Request 1 → In the coffee shop account below, rewrite the passage that begins with the words containing "The problem was obvious: under" and ends with "to begin with.", changing "espresso machine" to "coffee maker".

A few days ago I was sitting in a recently opened, neighborhood coffee shop with a friend who makes a living evaluating businesses and business units. During our conversation he and I began discussing how much money a coffee shop might cost to operate. After running some calculations relating to things like overhead, average transaction size and profit margin, we eventually concluded that this particular store would need to serve about one customer every 2 minutes—or 30 customers per hour—to pay the bills and provide an acceptable return to the gentleman who owned and operated it.
After coming up with these numbers we decided to monitor activity at the shop’s counter, and over the course of the next hour noted two things: 1) walk-in customers were being served in an average of 3 minutes, and 2) the fastest service any customer received during our observation period was 2.5 minutes. Curious about the owner’s take on this, we flagged him down (he was stocking shelves) and asked how many people he needed to serve each day. His response was both surprising and frightening: “I guess I never thought about it that way . . . but I know what needs to be in the register at the end of the day.”
The problem was obvious: under a best-case scenario the shop was capable of serving only 24 customers per hour, which was less than our calculated break even level. And even if the line of customers stretched out the door (which at one point it did) this particular coffee shop would barely generate enough revenue over the long-term to break even, much less provide a decent profit. It turns out the cause of the problem was nothing more than a lack of infrastructure, as the owner was expecting employees to prepare over 200 shots of espresso per day from a single, highly manual (and very small) espresso machine. But with no idea as to how many customers he needed to serve each day, the owner had little reason to believe there was an issue to begin with.

Records for this task →
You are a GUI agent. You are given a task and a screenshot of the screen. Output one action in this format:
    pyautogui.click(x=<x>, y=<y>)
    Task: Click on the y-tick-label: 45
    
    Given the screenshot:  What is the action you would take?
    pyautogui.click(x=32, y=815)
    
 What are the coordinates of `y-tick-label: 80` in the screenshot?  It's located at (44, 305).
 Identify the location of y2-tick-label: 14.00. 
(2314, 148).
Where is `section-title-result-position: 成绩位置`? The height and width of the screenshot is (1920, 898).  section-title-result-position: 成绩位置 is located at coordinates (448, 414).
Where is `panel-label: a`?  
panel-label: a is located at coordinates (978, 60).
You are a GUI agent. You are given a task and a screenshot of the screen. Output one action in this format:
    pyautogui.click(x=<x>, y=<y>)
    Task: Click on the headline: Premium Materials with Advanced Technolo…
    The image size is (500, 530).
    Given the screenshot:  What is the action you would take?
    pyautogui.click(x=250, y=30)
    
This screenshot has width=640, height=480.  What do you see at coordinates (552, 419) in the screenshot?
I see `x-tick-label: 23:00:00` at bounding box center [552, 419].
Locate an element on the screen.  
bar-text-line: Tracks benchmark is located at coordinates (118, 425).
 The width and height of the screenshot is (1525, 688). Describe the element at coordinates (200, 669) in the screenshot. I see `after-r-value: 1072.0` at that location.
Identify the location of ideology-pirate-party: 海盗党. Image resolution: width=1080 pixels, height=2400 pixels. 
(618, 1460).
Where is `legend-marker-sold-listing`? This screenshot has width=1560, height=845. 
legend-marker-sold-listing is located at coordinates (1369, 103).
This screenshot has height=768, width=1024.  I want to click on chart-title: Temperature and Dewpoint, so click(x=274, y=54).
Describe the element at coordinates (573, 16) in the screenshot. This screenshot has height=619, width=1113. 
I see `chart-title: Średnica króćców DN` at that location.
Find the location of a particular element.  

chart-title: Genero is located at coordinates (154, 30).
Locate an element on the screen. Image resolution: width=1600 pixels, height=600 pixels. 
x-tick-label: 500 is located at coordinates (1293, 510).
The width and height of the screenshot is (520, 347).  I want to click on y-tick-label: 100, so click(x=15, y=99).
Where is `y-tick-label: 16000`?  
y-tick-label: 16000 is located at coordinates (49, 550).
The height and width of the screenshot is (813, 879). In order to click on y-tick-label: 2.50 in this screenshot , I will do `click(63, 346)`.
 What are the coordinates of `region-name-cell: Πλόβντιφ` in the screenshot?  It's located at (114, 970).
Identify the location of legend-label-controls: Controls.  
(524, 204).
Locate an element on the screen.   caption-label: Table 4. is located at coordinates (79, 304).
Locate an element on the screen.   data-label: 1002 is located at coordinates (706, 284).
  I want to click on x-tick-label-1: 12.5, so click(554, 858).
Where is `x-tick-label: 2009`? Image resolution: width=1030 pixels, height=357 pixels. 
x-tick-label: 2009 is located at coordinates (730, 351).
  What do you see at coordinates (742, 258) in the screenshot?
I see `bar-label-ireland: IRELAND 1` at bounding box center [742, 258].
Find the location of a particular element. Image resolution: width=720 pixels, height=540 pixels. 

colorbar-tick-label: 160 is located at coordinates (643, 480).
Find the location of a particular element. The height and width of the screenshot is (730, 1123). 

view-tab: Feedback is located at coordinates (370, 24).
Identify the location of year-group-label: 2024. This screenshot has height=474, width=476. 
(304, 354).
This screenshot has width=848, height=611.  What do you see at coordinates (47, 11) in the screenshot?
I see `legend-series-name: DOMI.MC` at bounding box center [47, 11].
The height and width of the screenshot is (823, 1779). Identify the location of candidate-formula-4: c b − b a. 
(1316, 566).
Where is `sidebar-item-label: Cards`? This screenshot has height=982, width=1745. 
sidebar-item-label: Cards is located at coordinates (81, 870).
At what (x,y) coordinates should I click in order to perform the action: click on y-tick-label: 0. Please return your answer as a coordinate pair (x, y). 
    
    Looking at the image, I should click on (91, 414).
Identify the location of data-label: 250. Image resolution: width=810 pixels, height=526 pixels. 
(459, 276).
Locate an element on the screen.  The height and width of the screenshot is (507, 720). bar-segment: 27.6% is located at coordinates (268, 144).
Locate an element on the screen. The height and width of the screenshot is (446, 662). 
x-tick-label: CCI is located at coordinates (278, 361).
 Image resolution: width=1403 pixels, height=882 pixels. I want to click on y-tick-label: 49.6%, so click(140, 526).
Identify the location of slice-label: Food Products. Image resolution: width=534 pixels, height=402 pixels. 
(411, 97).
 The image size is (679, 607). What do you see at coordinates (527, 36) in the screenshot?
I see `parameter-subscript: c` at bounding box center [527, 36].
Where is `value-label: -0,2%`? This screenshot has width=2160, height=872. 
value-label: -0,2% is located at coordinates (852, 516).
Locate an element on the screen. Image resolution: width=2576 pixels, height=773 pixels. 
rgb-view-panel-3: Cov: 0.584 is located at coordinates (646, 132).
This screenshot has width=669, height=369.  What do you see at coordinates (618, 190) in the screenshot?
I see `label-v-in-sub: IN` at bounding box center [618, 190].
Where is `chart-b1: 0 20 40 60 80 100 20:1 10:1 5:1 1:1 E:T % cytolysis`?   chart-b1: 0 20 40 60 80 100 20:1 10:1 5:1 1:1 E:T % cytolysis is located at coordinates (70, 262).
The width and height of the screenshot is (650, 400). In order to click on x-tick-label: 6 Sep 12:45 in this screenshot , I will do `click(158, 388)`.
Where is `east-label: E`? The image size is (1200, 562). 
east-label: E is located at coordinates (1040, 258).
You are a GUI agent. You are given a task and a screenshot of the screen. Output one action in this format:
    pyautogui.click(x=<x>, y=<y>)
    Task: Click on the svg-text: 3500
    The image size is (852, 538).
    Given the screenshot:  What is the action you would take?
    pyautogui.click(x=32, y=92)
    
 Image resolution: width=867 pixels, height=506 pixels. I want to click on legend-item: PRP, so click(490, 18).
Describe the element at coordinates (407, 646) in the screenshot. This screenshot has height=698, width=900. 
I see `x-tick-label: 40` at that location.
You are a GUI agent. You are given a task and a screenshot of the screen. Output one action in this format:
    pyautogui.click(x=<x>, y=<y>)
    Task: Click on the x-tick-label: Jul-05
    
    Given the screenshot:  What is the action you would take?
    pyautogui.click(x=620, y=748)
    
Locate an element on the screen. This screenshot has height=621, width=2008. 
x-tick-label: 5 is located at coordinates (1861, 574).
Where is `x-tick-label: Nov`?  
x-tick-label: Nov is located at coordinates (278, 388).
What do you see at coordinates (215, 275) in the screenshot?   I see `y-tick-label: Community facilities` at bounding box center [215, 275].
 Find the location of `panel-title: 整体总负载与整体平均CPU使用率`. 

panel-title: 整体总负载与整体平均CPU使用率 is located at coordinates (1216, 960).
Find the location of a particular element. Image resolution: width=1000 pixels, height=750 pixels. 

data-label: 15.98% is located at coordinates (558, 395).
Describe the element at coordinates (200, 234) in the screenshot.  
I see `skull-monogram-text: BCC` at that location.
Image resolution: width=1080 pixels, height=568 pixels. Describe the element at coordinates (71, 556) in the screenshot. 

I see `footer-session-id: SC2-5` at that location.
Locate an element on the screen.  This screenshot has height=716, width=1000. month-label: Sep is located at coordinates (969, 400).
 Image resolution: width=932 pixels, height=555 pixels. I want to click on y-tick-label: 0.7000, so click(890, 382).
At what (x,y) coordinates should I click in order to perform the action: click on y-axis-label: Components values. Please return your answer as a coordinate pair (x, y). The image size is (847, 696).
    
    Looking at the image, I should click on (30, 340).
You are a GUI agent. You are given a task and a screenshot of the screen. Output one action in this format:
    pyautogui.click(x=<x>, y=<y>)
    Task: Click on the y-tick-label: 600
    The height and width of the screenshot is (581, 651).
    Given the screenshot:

Request 2 → Write out the records word for word, from their beginning through the line that contains "pyautogui.click(x=32, y=815)", including that line.

Your solution 1 →
The problem was obvious: under a best-case scenario the shop was capable of serving only 24 customers per hour, which was less than our calculated break even level. And even if the line of customers stretched out the door (which at one point it did) this particular coffee shop would barely generate enough revenue over the long-term to break even, much less provide a decent profit. It turns out the cause of the problem was nothing more than a lack of infrastructure, as the owner was expecting employees to prepare over 200 shots of espresso per day from a single, highly manual (and very small) coffee maker. But with no idea as to how many customers he needed to serve each day, the owner had little reason to believe there was an issue to begin with.

Your solution 2 →
You are a GUI agent. You are given a task and a screenshot of the screen. Output one action in this format:
    pyautogui.click(x=<x>, y=<y>)
    Task: Click on the y-tick-label: 45
    
    Given the screenshot:  What is the action you would take?
    pyautogui.click(x=32, y=815)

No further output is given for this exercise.